+++ Material shown +++

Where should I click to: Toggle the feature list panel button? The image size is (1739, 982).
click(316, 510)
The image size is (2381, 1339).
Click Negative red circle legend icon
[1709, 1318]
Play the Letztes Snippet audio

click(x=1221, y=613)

+++

* [Instructions to follow]:
Reproduce the material above exactly; please quote every line of it.

* [The completed task]:
Where should I click to: Toggle the feature list panel button? The image size is (1739, 982).
click(316, 510)
The image size is (2381, 1339).
Click Negative red circle legend icon
[1709, 1318]
Play the Letztes Snippet audio

click(x=1221, y=613)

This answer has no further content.